The PLC Technician Certificate Program provides a basic introduction to PLCs and focuses on the practical applications of using them in a plant or manufacturing system. This program is designed for students with little or no PLC experience and who require a safe and quick start in the fundamentals of PLC programming.

This program includes PLCLogix 500, our lab simulator that emulates the Rockwell Logix 500 series PLC control software. This simulation software enables you to design, run, test, and debug ladder logic programs and simulate the operation of real-world PLC applications.

Introduction to Automation

This module provides a general overview of automation systems and the role of automation in industry. It also covers the basic principles of flexible automation and flexible manufacturing systems. The advantages of automation are outlined, and the main components associated with automation systems are explored.
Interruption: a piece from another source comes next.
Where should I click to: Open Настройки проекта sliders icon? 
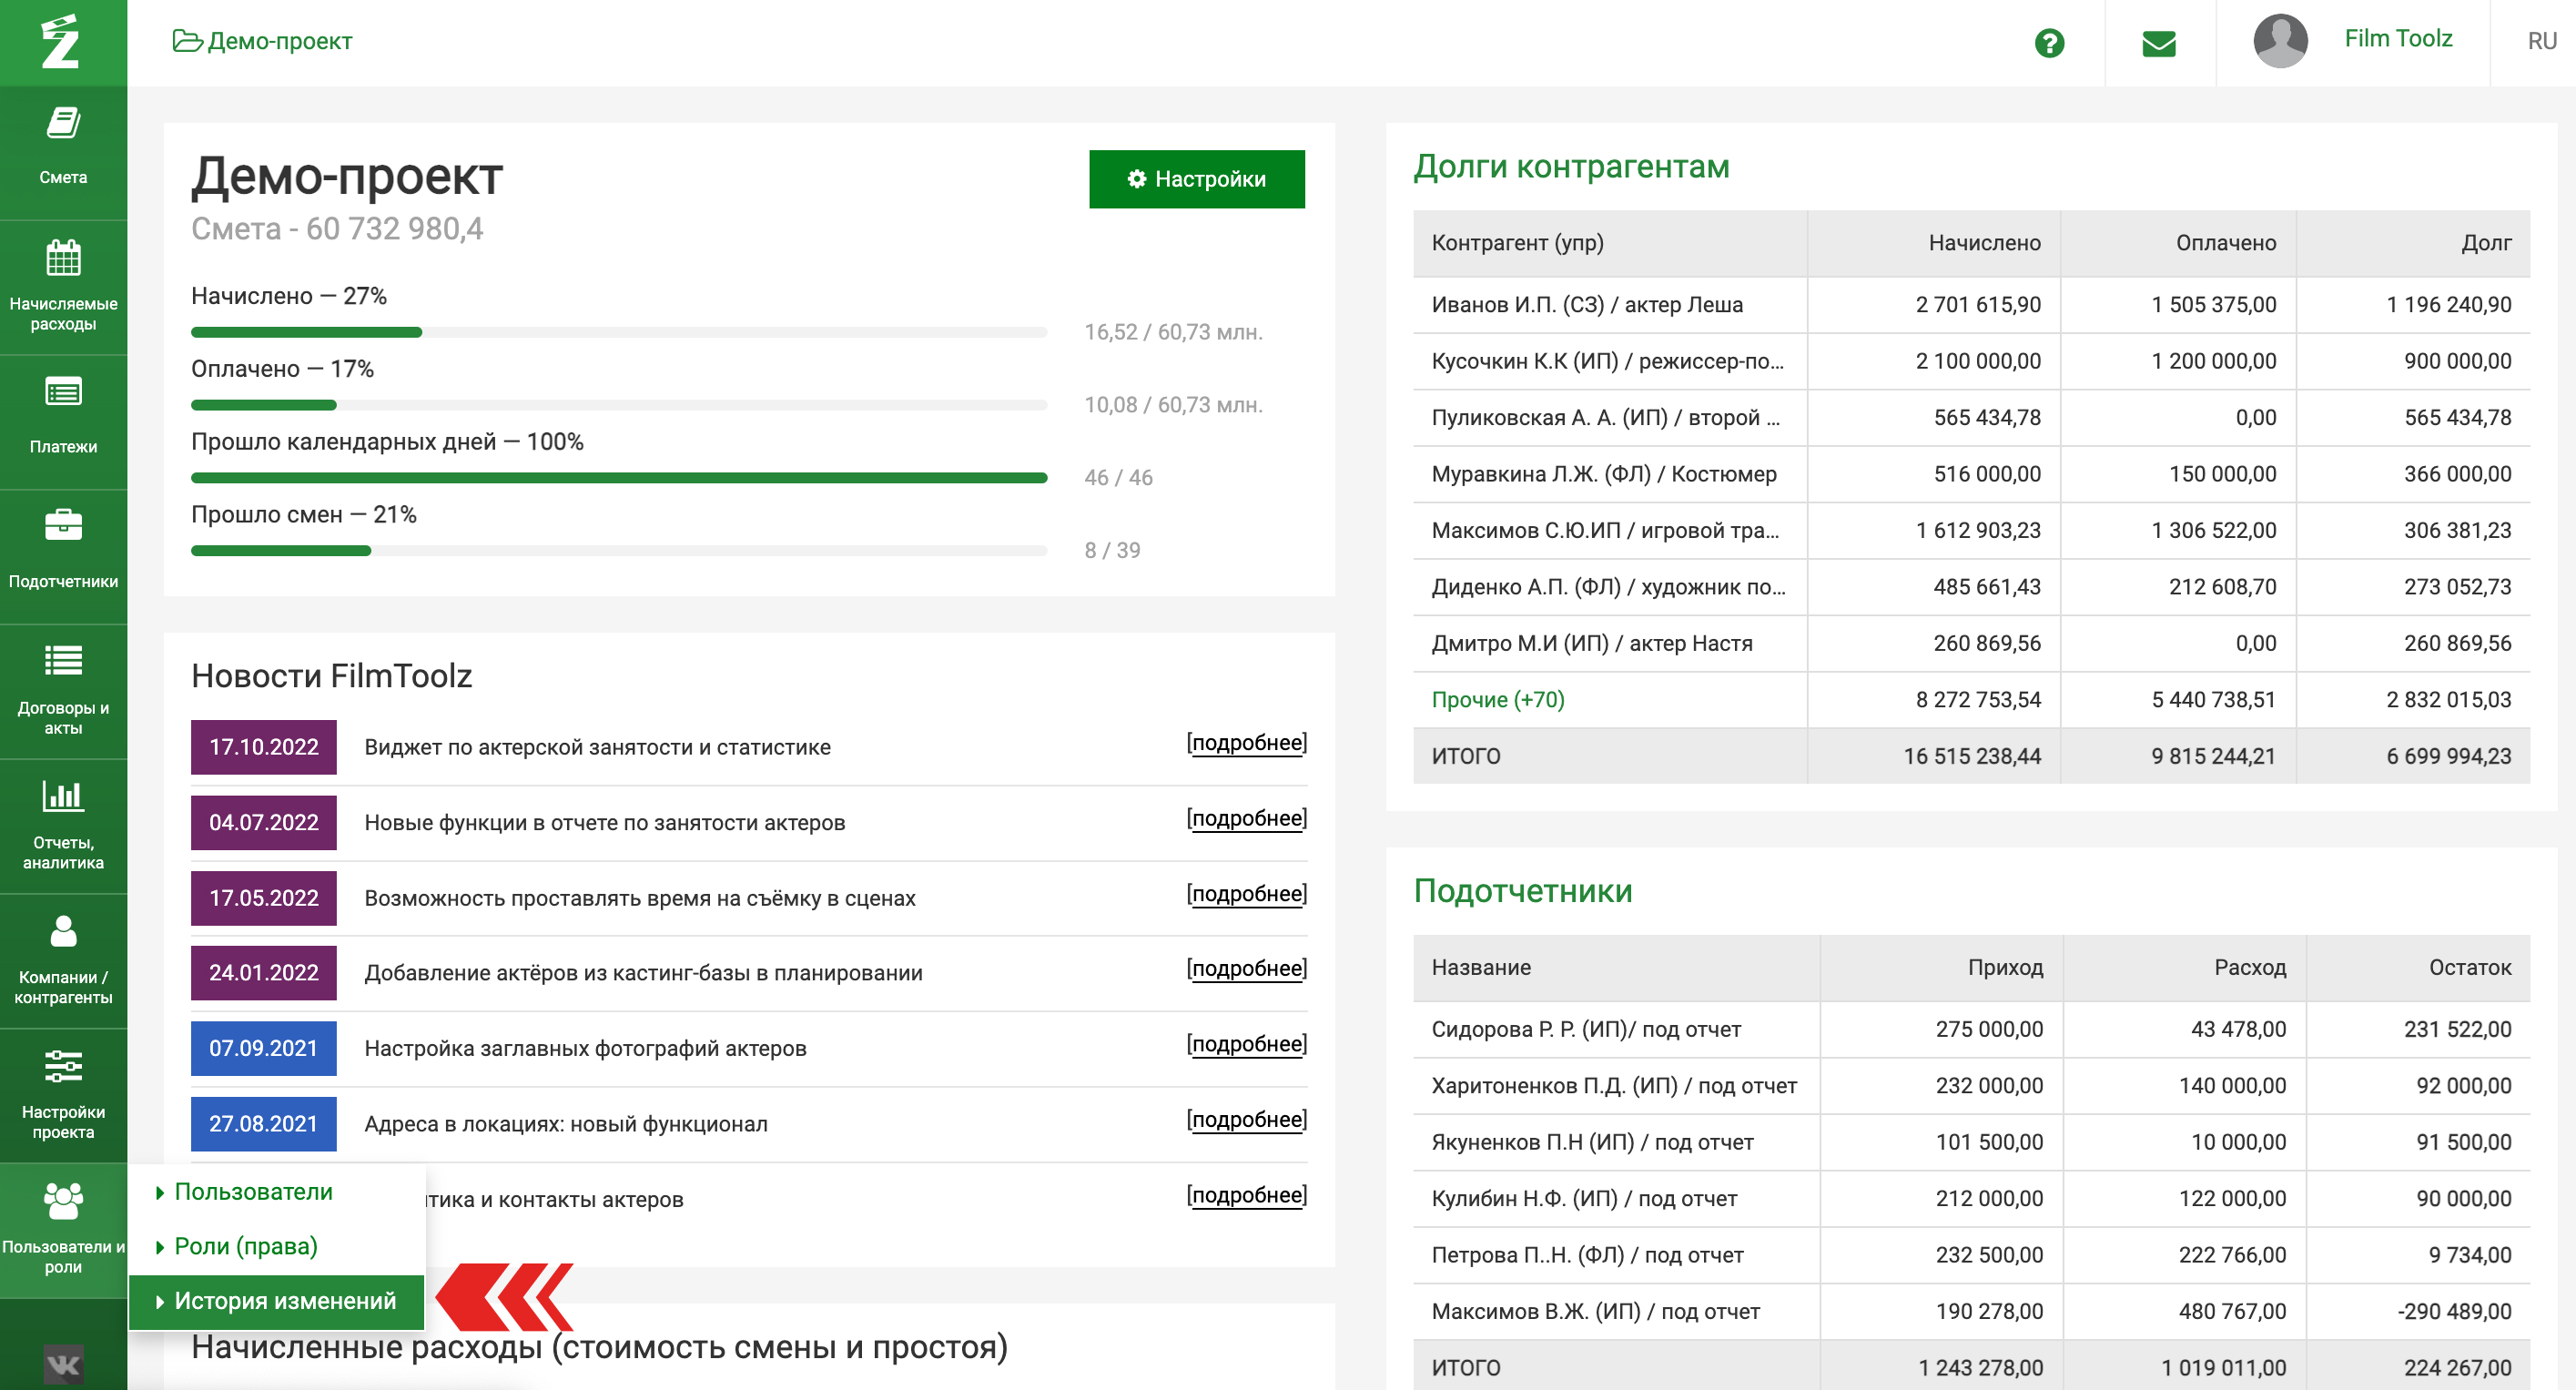point(63,1066)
Automation safety is also discussed in detail. An introduction to automation simulation is presented with an emphasis on practical application.

Learning Outcomes:

Upon completion of this module the student will be able to:

  • Define the term automation.
  • List three advantages of using automation systems.
  • Name six factors affecting the original design of PLCs.
  • Describe the role of automation in industry.
  • Define flexible automation.
  • Differentiate between economy of scale and economy of scope.
  • List three examples of continuous flow processes.
  • Describe the purpose of a flexible manufacturing system.
  • Explain the difference between DCS, RCS and CCS.
  • Define automation simulation and explain its advantages.
  • Name three considerations for automation safety.
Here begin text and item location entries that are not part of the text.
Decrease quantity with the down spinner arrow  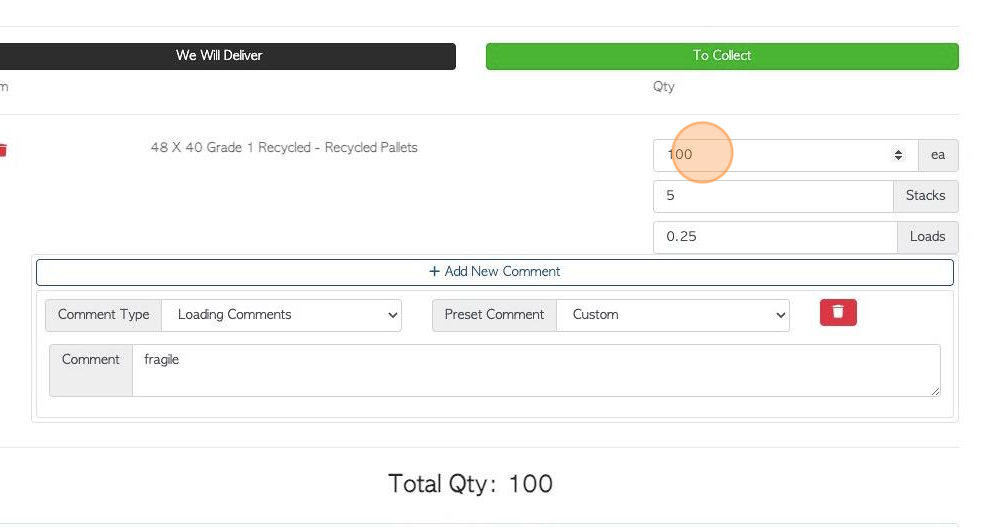[898, 158]
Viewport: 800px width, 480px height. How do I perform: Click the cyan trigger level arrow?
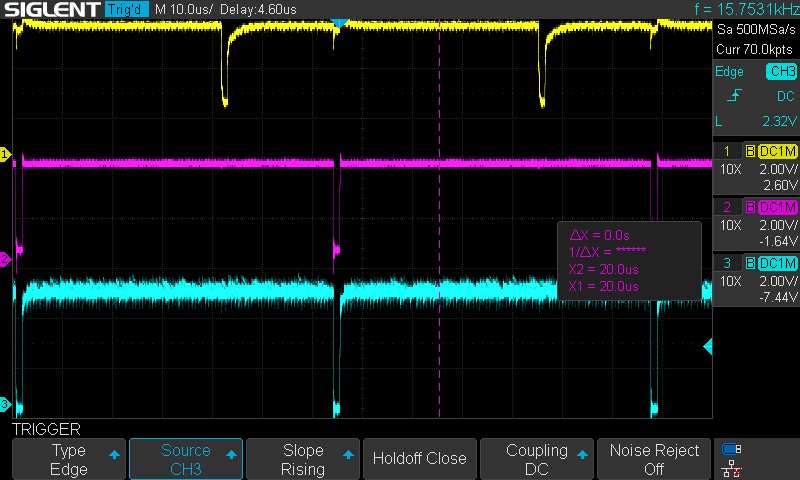point(708,347)
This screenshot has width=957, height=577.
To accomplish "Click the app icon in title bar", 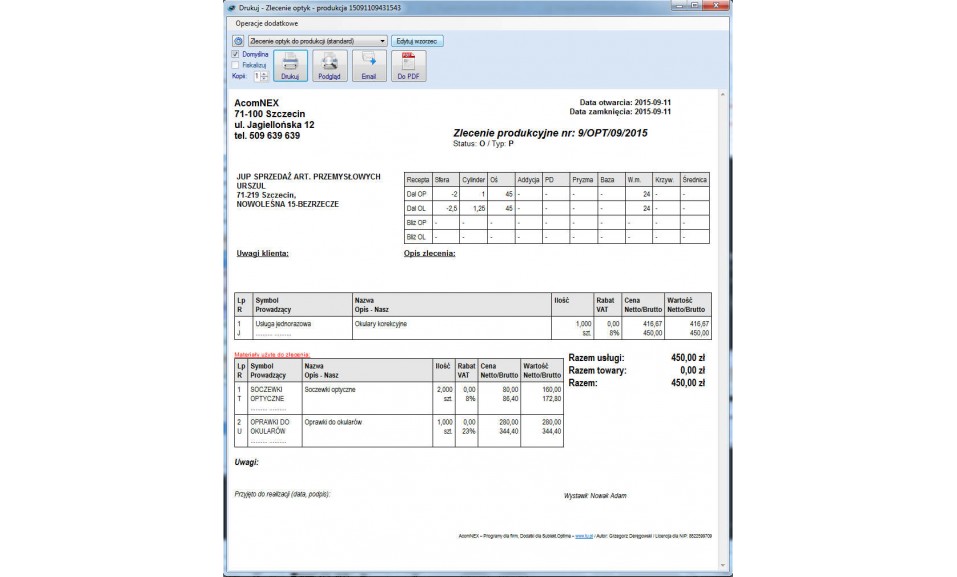I will 231,6.
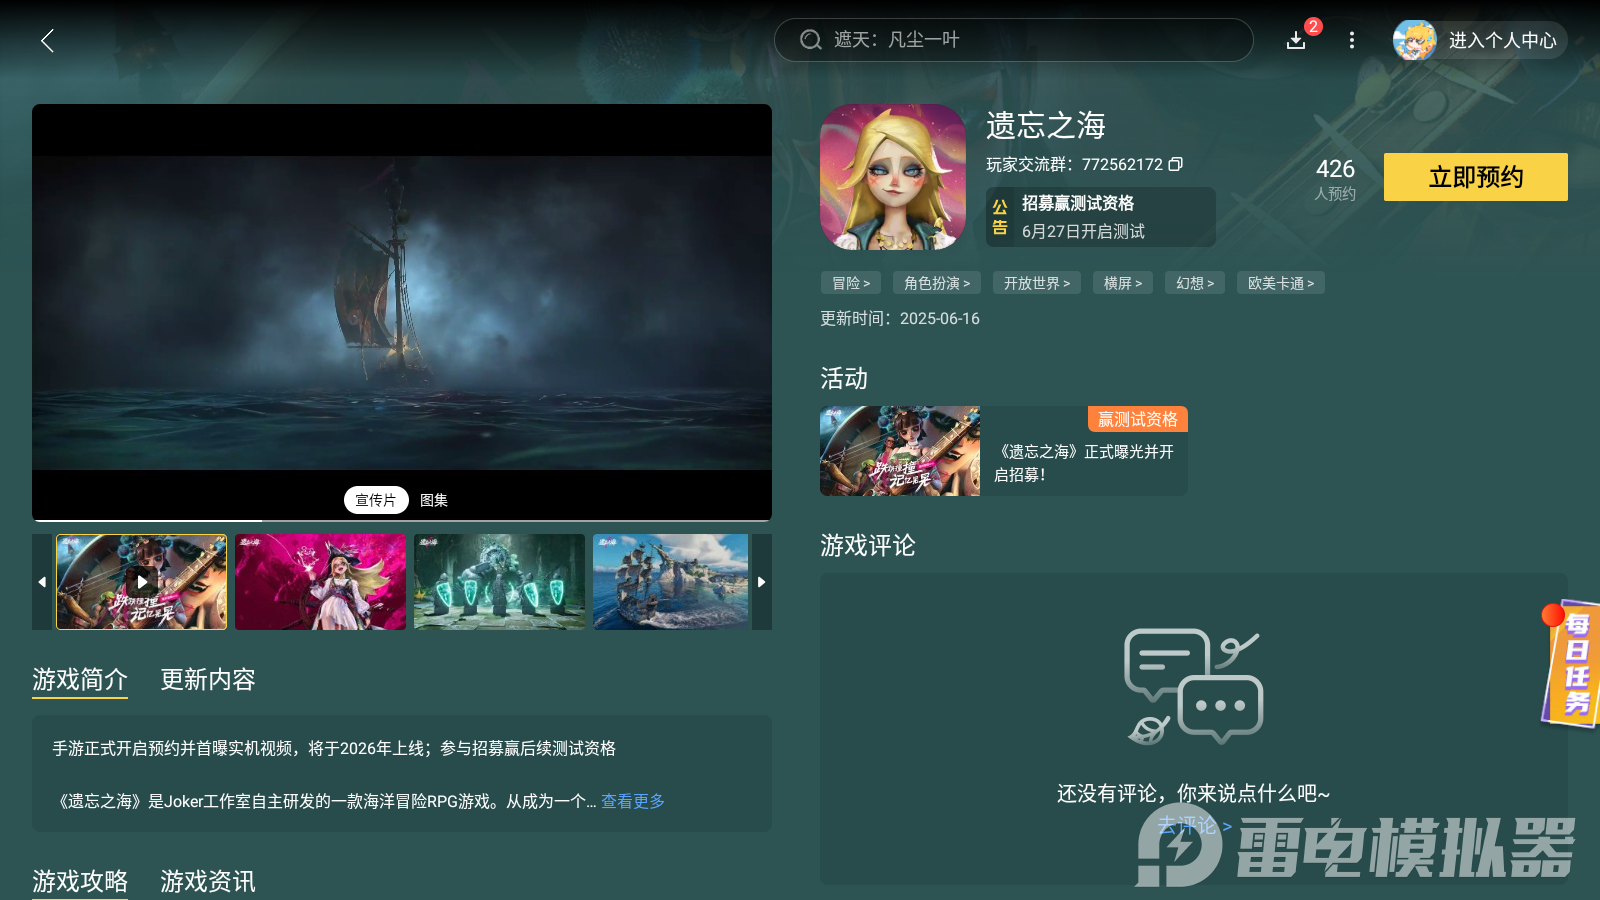The image size is (1600, 900).
Task: Open the three-dot more options menu
Action: point(1351,41)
Each of the 19 modules includes learning objectives, practical applications, technical tips, interactive labs, review questions and online final exams.
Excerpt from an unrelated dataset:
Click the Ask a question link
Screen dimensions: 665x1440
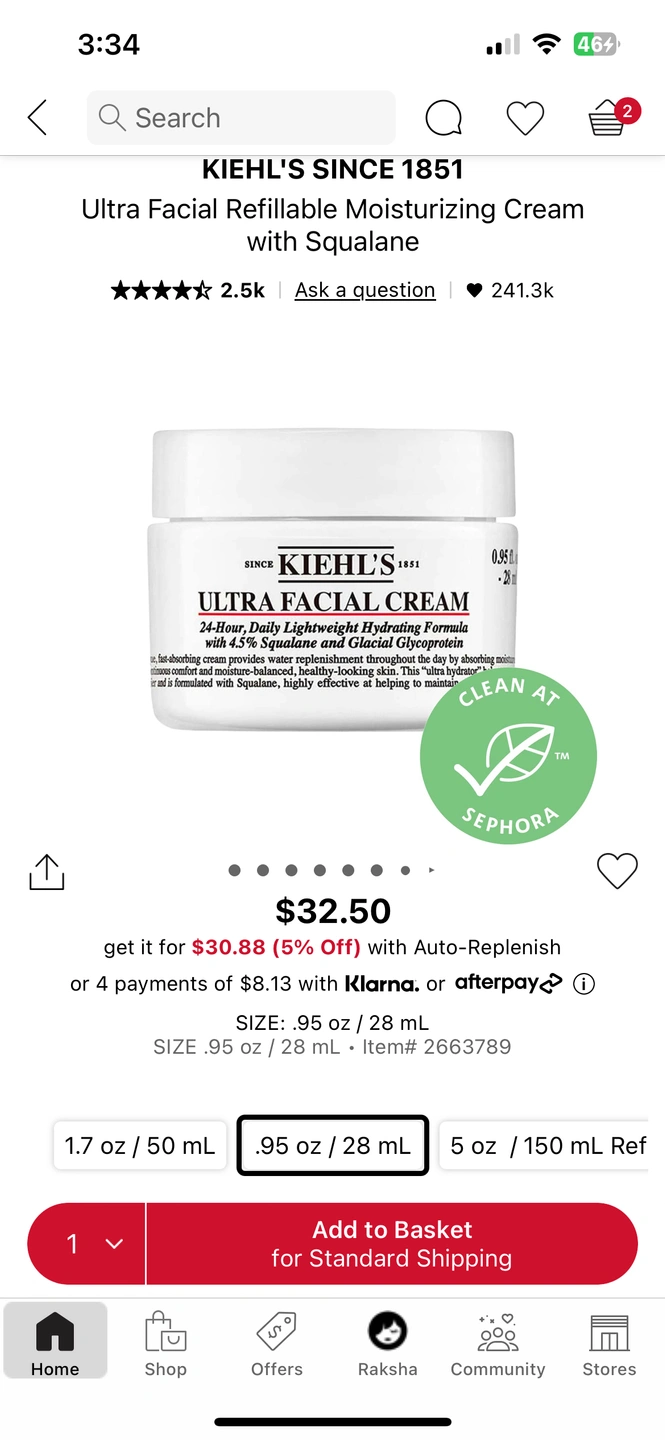[x=365, y=290]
Image of the Computer Based model

The flexible computer-based modules are designed to fit into your schedule, so you can work at your own pace to complete the program. Students interested in registering for the program can register at any time. Open enrolment allows you the flexibility to complete modules at your own schedule. Typical program completion time is 32 weeks of part time study; however, students with prior training, experience, education or more time allocated to the program may complete it in less time. More than 20 percent of students enrolled in our programs are women, compared with only 2 percent in our traditional classroom-based technology training program. Non-traditional learners are very welcome in the program.

This module provides a general overview of PLCs and their application in industry. The origins of the PLC and its evolution are covered in detail. The advantages of PLCs are also outlined, and the main components associated with PLC systems are explored. An introduction to ladder logic is presented and the most common types of PLC signals are covered with an emphasis on practical application 

Learning Outcomes:

  • Describe the purpose of a control panel.
  • Define a programmable controller.
  • List six factors affecting the original design of programmable controllers.
  • Name three advantages of PLCs compared to relay logic systems.
  • List the three main components in a PLC system.
  • Understand the term ladder logic.
  • Describe the application of PLC signals.
  • Explain the difference between a bit and a word.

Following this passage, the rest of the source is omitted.